▸ DIRECTION
Reproduce the rows from the line containing "Screen dimensions: 689x517" through the line containing "pyautogui.click(x=1634, y=927)", both of those lines included.

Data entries

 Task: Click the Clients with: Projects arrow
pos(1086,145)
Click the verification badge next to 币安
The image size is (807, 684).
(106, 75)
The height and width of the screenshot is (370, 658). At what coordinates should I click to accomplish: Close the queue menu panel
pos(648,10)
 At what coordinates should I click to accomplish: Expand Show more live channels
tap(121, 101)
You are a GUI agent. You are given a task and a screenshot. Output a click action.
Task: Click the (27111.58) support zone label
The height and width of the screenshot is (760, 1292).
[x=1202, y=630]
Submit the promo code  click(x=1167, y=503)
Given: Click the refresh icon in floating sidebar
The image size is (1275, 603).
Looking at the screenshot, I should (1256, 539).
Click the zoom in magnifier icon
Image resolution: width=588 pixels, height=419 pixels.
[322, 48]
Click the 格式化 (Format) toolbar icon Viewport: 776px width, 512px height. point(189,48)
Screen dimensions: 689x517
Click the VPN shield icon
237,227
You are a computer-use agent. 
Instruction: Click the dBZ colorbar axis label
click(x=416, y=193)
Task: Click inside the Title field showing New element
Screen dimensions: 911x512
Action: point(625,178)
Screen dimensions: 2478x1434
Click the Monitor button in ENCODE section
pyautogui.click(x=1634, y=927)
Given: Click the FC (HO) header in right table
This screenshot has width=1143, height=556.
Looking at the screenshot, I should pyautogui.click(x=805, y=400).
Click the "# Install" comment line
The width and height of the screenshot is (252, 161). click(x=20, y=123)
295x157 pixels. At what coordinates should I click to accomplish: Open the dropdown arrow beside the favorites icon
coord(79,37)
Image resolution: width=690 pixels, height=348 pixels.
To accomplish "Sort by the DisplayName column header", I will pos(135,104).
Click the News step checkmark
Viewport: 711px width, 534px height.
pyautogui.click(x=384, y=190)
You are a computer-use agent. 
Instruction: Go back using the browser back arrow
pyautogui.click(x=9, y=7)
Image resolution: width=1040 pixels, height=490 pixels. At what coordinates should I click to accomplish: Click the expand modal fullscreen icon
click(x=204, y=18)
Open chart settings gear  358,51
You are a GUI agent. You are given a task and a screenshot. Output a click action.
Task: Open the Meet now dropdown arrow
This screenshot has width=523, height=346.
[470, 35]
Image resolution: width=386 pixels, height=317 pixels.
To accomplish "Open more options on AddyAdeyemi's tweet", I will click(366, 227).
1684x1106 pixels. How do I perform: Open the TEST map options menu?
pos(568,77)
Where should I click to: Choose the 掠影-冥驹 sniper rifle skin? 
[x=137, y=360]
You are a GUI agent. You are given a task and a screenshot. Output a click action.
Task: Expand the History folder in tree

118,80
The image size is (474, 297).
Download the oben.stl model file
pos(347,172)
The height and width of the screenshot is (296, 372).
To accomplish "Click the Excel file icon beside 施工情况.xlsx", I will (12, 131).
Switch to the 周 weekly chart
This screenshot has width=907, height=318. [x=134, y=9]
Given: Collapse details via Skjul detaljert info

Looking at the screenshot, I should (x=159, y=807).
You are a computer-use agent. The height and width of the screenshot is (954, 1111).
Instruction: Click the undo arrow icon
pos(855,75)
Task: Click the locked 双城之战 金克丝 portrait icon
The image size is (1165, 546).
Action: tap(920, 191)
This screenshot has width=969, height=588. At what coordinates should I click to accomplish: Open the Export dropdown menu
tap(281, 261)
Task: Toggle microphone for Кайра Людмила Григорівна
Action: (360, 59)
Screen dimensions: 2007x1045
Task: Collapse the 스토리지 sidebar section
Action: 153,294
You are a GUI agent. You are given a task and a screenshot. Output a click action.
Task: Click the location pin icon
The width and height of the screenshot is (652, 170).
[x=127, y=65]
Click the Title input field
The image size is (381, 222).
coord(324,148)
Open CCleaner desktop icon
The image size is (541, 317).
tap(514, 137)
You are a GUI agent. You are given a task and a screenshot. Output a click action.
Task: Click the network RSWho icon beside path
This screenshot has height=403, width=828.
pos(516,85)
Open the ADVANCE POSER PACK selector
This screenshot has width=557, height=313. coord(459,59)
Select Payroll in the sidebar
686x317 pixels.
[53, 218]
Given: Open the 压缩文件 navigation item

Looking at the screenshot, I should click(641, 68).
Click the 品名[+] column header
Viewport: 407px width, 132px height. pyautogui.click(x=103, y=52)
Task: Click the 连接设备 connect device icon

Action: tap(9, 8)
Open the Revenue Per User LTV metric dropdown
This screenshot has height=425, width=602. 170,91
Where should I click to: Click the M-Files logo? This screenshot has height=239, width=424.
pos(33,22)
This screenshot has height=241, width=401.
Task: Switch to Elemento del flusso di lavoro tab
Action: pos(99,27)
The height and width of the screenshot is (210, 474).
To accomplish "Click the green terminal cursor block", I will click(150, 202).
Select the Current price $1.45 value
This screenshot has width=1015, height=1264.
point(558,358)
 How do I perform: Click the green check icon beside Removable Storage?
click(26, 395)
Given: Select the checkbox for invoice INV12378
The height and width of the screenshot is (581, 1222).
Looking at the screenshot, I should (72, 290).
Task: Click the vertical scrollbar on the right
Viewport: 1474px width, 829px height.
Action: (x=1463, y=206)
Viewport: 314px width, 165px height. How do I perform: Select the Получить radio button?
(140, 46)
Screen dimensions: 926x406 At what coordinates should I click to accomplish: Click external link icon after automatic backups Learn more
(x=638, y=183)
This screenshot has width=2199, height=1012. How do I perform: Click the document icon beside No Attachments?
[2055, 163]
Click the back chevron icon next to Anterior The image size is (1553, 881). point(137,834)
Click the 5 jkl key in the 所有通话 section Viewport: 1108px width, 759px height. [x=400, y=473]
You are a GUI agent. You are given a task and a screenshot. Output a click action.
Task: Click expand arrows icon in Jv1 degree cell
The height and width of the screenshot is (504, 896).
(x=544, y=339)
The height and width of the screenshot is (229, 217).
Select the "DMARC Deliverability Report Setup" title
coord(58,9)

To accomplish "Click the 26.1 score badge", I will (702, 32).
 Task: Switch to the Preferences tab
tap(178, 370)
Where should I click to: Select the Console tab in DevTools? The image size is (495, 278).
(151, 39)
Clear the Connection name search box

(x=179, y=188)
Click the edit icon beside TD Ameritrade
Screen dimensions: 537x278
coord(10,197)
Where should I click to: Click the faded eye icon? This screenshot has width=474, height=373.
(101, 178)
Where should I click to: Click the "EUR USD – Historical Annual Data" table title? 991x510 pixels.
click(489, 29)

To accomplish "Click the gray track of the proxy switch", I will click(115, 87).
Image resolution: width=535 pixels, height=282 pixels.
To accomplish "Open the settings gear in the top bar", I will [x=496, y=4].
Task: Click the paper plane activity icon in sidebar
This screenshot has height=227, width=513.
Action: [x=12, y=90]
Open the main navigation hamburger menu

▸ SOLUTION
Screen dimensions: 689x517
Click the VPN shield icon
237,227
You are a computer-use agent. 
Instruction: Click the dBZ colorbar axis label
click(x=416, y=193)
Task: Click inside the Title field showing New element
Screen dimensions: 911x512
Action: point(625,178)
Screen dimensions: 2478x1434
Click the Monitor button in ENCODE section
pyautogui.click(x=1634, y=927)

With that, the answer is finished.